A study was published last week in the Archives of Surgery by Dr J Himpens and colleagues, examining the long term outcomes of lap banding.  This study comes out of Saint Pierre University Hospital in Belgium, which is the first site to ever perform the procedure in 1992.

With a long term follow up of 12 years or more, the study found the average excess body weight loss with laparscopic adjustable gastric banding was 43%, though this varied greatly from person to person (excess body weight is defined as the amount of weight OVER a Body Mass Index of 25 that a person carries, so in other words, they found that patients lost an average of 43% of the total amount of body weight that they would need to lose in order to get to a ‘normal’ body weight).
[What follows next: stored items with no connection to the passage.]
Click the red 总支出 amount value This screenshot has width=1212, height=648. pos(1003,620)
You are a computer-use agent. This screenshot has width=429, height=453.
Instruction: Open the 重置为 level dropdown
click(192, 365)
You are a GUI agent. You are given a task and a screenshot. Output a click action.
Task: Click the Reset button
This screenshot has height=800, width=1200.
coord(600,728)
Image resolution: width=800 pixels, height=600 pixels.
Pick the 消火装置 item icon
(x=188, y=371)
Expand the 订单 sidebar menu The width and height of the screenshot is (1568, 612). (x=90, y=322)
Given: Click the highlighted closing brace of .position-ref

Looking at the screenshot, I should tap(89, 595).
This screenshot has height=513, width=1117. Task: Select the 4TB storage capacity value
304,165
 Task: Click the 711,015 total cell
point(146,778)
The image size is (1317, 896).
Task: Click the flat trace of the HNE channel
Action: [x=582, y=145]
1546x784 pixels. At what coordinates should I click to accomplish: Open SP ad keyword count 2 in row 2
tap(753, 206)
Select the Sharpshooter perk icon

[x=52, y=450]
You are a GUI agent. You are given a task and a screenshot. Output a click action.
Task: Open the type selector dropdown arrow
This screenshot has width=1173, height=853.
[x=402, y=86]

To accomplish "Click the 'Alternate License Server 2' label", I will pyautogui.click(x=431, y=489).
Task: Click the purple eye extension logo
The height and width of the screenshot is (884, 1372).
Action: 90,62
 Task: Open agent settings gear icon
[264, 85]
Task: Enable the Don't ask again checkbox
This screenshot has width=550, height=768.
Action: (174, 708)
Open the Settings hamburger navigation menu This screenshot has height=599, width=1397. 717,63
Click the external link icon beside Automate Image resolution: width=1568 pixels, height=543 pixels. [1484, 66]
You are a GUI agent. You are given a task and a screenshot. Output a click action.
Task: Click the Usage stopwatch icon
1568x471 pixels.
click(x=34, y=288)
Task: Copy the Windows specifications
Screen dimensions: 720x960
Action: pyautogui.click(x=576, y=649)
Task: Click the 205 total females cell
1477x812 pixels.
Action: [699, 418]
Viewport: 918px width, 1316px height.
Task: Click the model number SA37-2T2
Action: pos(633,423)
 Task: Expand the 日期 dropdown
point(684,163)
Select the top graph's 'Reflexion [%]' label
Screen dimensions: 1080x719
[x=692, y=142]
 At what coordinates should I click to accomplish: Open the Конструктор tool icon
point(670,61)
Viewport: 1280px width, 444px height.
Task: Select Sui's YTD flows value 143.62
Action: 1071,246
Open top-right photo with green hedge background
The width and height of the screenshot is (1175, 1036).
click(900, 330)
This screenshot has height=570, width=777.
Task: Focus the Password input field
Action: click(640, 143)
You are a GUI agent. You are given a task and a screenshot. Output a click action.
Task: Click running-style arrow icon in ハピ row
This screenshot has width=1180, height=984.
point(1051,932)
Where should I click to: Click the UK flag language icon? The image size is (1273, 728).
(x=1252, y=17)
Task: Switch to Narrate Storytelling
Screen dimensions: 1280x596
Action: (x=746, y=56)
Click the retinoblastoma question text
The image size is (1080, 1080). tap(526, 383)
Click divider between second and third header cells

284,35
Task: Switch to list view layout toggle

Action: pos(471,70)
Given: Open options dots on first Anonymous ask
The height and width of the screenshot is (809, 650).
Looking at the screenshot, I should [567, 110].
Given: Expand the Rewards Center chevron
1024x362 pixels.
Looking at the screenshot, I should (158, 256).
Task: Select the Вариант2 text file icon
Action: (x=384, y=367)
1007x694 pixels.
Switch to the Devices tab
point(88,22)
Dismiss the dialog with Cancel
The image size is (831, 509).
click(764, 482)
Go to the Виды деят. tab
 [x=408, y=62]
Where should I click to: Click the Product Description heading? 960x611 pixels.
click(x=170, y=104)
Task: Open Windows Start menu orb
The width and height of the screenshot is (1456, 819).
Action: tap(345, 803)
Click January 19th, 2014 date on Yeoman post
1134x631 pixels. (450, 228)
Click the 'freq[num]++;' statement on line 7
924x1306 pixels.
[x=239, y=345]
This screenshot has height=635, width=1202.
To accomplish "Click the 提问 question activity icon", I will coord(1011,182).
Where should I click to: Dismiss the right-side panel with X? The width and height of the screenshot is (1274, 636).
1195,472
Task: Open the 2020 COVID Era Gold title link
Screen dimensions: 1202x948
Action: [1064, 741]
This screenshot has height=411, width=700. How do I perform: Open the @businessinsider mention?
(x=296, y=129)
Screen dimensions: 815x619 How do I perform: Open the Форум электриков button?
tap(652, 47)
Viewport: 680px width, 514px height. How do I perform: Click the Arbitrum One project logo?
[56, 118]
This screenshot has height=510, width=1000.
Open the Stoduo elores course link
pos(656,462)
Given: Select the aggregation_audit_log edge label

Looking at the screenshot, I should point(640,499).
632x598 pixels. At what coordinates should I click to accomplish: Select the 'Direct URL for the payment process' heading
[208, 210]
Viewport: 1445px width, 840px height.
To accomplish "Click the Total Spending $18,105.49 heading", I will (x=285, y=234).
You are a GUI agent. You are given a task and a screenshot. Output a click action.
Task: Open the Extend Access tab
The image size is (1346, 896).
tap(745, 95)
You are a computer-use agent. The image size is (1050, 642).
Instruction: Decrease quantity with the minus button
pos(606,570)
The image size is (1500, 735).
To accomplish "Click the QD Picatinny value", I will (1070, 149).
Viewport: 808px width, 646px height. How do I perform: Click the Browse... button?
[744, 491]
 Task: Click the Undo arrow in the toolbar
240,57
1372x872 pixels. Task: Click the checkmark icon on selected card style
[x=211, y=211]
In terms of complications, they found that 22% of patients experienced minor complications (such as infection of the access port or incisional hernia) from their lap band, while 39% experienced major complications (such as erosion of the band through the wall of the stomach, or slippage of the band).  Sixty percent required at least one additional operation (often to fix a complication), and 17% percent of patients had their procedure switched to gastric bypass surgery (a more complicated weight loss procedure where the stomach is made permanently smaller, and the intestines are rerouted such that food bypasses the first 1.5m of small intestine).  Only 51% of patients still had their band in place at the 12+ year mark.  Having said the above, the majority of patients still rated their satisfaction with the band as good, though there was no overall change in quality of life scores.

In terms of obesity related complications, one in particular that I found interesting is their observations in regards to diabetes.  Over the shorter term (eg 2 years), data suggest that weight loss surgery is dramatically effective to put many cases of diabetes into remission.  In this study, they found that while only 5 of their patients had type 2 diabetes before surgery, 11 of them had type 2 diabetes at the 12 year follow up.  While it is very possible (and probably likely) that more of these patients would have developed diabetes had they not had the surgery, I think the point is that weight loss surgery should not be considered a lifetime ‘cure’ or prevention of diabetes, though it can certainly provide some disease-free years or lessen the severity of the disease.  I would also point out that more complex bariatric surgery procedures such as gastric bypass are superior to banding in their effect on diabetes, though cases of diabetes are often shown to recur over the long term post bypass as well.

This study is subject to several limitations, including the fact that they were only able to follow up with just over half of the patients that were contacted for full evaluation.    Newer techniques for lap banding are now currently being utilized that may have lower complication rates than the methods used 12+ years ago.  Successes, failures, and complication rates may differ from centre to centre as well.  However, this is the first study exploring outcomes of lap banding after more than 10 years post surgery, so they are important and must be taken into consideration.  This study, and other experiences accumulating around the world, is likely to lean surgeons away from performing lap band surgeries.